La multiplication d’assassinats de Noirs conduit un dirigeant de la communauté afro-brésilienne à lancer un tel avertissement. Les images du tabassage à mort d’un jeune réfugié congolais au début de l’année, au Brésil, ont fait le tour de monde. Et beaucoup d’autres personnes non-blanches subissent régulièrement un sort comparable. Dans ce contexte, certains se demandent si un mouvement de révolte similaire à ceux que l’on voit périodiquement aux États-Unis pourrait voir le jour.
Moïse, Durval, Beto…L’impressionnante série d’assassinats de Noirs au cours des dernières semaines a renforcé le sentiment de révolte d’une part de la population brésilienne. Dans tous les cas, les motifs des violences paraissent futiles : un immigré battu à mort après avoir réclamé de l’argent à son patron dans un bar de la plage de Rio, un Brésilien criblé de balles par un voisin (sergent de la marine) qui le prenait pour un voleur, également à Rio, ou encore un client de supermarché asphyxié par des vigiles après une dispute à Porto Alegre, dans le sud du pays… Des scènes choquantes, souvent diffusées en boucle à la télévision, qui ont suscité une vague d’indignation encore alimentée par les fréquentes virées meurtrières de la police dans les favelas, où les victimes sont, là encore, le plus souvent noires.
La mort du jeune réfugié africain Moïse Mugenyi Kabagambe, intervenue en janvier, a déclenché une série de manifestations à Rio et dans plusieurs grandes villes du pays. « Ce Congolais est arrivé au Brésil quand il n’était encore qu’un enfant. Kabagambe a fui les guerres de son pays pour succomber à la guerre quotidienne que la population noire subie au Brésil », explique Preto Zezé, leader de la Centrale Unique des Favelas (CUFA), l’une des plus grandes ONG de la communauté afro-brésilienne, dans une tribune publiée dans le quotidien Folha de São Paulo. Quatre hommes l’ont roué de coups et l’ont assassiné en plein jour, devant témoins et caméras de surveillance. « On a l’impression qu’ils se défoulaient en laissant libre cours à leur rage », témoigne le procureur Roberto Livianu, président de l’association « Je n’accepte pas la corruption », en voyant les images des quatre hommes qui ont battu à mort ce jeune de 24 ans.

» Tâches à réaliser:
1. Répondez aux questions suivantes d'après l'article sur les assassinats de Noirs au Brésil :
(a) Dans quelle ville un client de supermarché a-t-il été asphyxié par des vigiles ?
(b) Quelle organisation Preto Zezé dirige-t-il ?
(c) Quel âge avait Moïse Mugenyi Kabagambe ?
2. Rédigez la suite de l'article sur les assassinats de Noirs au Brésil, à partir de sa dernière phrase.
Les items ne sont d'aucune utilité ici.

» Données brutes:
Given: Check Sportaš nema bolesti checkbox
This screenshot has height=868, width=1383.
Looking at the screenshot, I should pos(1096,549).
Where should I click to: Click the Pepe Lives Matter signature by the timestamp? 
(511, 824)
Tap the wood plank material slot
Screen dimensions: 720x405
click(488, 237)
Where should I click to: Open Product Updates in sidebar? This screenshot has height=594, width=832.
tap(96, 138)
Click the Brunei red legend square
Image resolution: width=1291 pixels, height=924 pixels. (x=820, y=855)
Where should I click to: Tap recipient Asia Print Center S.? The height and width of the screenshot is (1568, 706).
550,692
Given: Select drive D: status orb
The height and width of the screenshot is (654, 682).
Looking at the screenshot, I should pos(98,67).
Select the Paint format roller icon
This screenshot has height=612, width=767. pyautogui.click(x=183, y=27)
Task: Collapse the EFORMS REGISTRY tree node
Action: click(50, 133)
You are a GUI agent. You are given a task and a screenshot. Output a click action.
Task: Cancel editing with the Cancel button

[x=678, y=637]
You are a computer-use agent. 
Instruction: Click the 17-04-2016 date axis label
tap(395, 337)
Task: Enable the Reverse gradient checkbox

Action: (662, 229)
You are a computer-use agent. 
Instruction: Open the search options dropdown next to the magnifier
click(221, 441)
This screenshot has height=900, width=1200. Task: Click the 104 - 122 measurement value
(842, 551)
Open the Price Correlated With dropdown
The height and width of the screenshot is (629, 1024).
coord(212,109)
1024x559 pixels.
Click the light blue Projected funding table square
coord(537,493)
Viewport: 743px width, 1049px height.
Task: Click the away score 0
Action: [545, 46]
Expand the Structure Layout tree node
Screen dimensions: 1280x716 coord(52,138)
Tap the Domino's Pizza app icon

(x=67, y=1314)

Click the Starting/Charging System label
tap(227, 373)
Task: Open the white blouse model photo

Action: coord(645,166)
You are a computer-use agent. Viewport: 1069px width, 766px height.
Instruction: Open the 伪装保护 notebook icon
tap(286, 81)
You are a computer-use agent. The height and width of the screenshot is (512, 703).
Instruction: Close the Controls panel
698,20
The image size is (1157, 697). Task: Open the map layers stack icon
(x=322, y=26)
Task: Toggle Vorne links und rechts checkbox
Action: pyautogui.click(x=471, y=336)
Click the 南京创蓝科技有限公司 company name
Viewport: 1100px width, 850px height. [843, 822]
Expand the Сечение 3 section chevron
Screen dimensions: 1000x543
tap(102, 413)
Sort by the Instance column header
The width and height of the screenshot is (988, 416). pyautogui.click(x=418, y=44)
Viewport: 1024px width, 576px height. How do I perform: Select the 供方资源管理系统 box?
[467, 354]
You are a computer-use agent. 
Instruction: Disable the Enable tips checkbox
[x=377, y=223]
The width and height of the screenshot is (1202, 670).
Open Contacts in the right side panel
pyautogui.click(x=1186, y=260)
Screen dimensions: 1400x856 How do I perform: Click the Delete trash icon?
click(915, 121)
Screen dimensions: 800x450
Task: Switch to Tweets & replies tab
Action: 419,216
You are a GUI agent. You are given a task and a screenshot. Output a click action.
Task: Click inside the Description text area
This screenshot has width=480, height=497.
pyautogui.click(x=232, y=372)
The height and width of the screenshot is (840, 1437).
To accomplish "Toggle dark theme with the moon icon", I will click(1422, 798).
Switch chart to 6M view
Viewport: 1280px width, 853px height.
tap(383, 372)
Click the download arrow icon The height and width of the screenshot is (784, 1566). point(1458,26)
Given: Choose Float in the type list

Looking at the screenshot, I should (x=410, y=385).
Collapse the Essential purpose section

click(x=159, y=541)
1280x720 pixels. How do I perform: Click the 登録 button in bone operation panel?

» Réponses fournies:
1.
(a) À Porto Alegre.
(b) La Centrale Unique des Favelas (CUFA).
(c) 24 ans.

2.
Preto Zezé explique que le racisme a longtemps été banalisé au Brésil, ou même purement et simplement nié (à travers une forme de « racisme cordial »). Mais les choses sont peut-être en train de changer, dit-il. Et la communauté noire ne serait plus prête à se laisser faire.
« Dans l’imaginaire populaire, le Noir est perçu comme dangereux, témoigne le leader de la communauté noire brésilienne. Les traces du racisme brésilien imprègnent toutes les relations sociales, économiques et institutionnelles. Cela nous pousse vers un dilemme : ou le Brésil parvient à établir un pacte de coexistence et d’inclusion pour tous, ou tout cela va exploser. ».
Force est pourtant de constater que les manifestations après les assassinats de Noirs ont pour l’instant été largement pacifiques. Après la mort de João Alberto Freitas (dit « Beto », le client du supermarché tué par des vigiles dans un hypermarché de l’enseigne Carrefour), quelques vitrines de magasins ont été brisées et certains manifestants de la Coalition des droits des Noirs ont exhibé un logo de Carrefour ensanglanté, mais il n’y a pas eu de violences physiques. De même, la mobilisation en faveur de la famille du jeune congolais de 24 ans n’a pas connu de débordements et s’est révélée plutôt éphémère.
Toutefois, la communauté noire, qui est elle-même la plus grande victime des inégalités sociales, se retrouve face une situation limite, affirme Preto Zezé. « Ou l’on commence à partager les richesses et les opportunités, ou la tragédie va faire sauter la marmite », assure-t-il.
Révolte improbable ?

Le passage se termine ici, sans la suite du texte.